(New York, November 6, 2006) – The Sudanese government is engaged in an increasingly blatant effort to muzzle and intimidate Sudan’s independent press, Human Rights Watch said today.“While international media attention has been focused on Darfur, the Sudanese authorities in Khartoum have been stepping up their harassment of Sudanese journalists and newspapers,” said Peter Takirambudde, Africa director at Human Rights Watch. “The harassment is symptomatic of Khartoum’s fear of mounting popular dissent and frustration at government policies and actions.”
In recent months government security forces have carried out numerous acts of censorship, arrests of journalists, and arbitrary inspections of newspaper offices and printing presses.
Since the beginning of 2006 at least 15 Sudanese and foreign journalists have been arrested and detained, and since September the security forces have resumed the practice of pre-print inspections of newspapers in an apparent effort to censor sensitive news. In some instances editions of newspapers have been banned altogether.
In September, newspaper editors were warned not to cover the violent police actions against anti-government demonstrations which took place in Khartoum on August 30 and September 6 following the announcement of price increases for fuel, sugar and other basic goods.

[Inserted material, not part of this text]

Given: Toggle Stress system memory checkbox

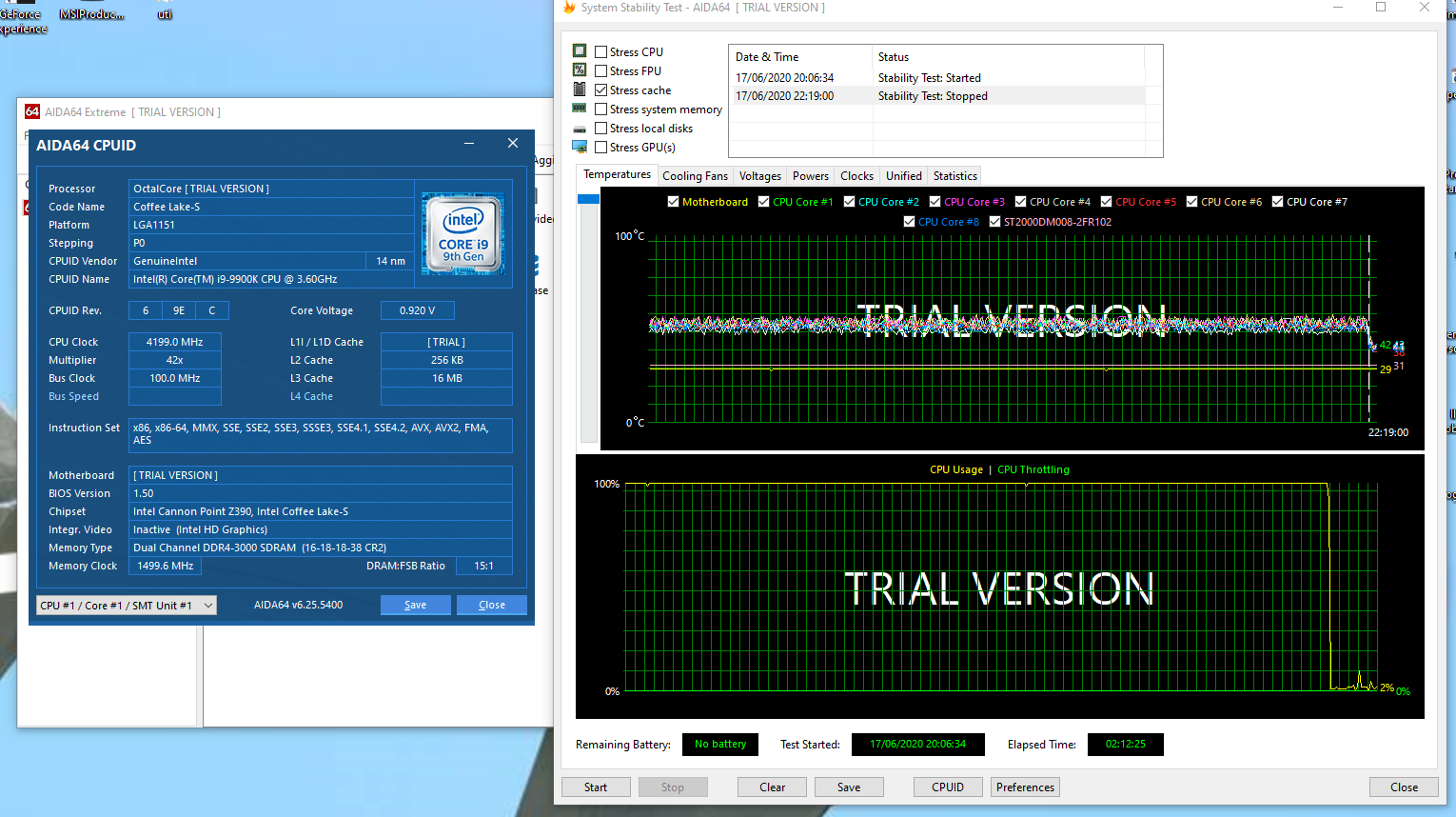Looking at the screenshot, I should (x=601, y=110).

The government also imposed a ban on reporting or comment on the case of Mohamed Taha Mohamed Ahmed, the editor of the Islamist al-Wifaq newspaper, whose decapitated body was found on September 6, a day after he was abducted by a group of armed men from his home in Khartoum.

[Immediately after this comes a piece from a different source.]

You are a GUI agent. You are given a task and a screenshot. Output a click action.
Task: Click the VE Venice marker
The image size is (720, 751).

In addition Sudanese security services have routinely restricted the international and Sudanese media’s coverage of the conflict and humanitarian crisis in Darfur. Even once they have obtained visas for Sudan, international media face increasing restrictions on their travel to Darfur and their ability to move freely and interview individuals in the region.
“The government’s strategy of intimidating journalists in Khartoum has had some effect,” said Takirambudde. “The Sudanese media, especially Arabic newspapers, toe the government line on key issues such as Darfur. And the human rights violations being carried out by the security forces in the region are not being reported.”
The latest clampdown on free expression in Sudan comes less than two years after the signing of the Comprehensive Peace Agreement (CPA) in January 2005, which put an end to the 21-year civil war in southern Sudan and led to the formation last year of a Government of National Unity. The CPA also led to the lifting of a long-running state of emergency, except in Darfur and until recently, eastern Sudan. The Interim National Constitution established in 2005 provides for freedom of the press and guarantees citizens’ right to freedom of expression under Article 39.
“The CPA is supposed to lead to elections in 2008 throughout Sudan,” said Takirambudde. “The elections are a crucial milestone in putting the whole of Sudan on the path to sustainable peace. But the current limitations on free expression and harassment of journalists show just how far there is to go to create a political environment conducive to free and fair elections.”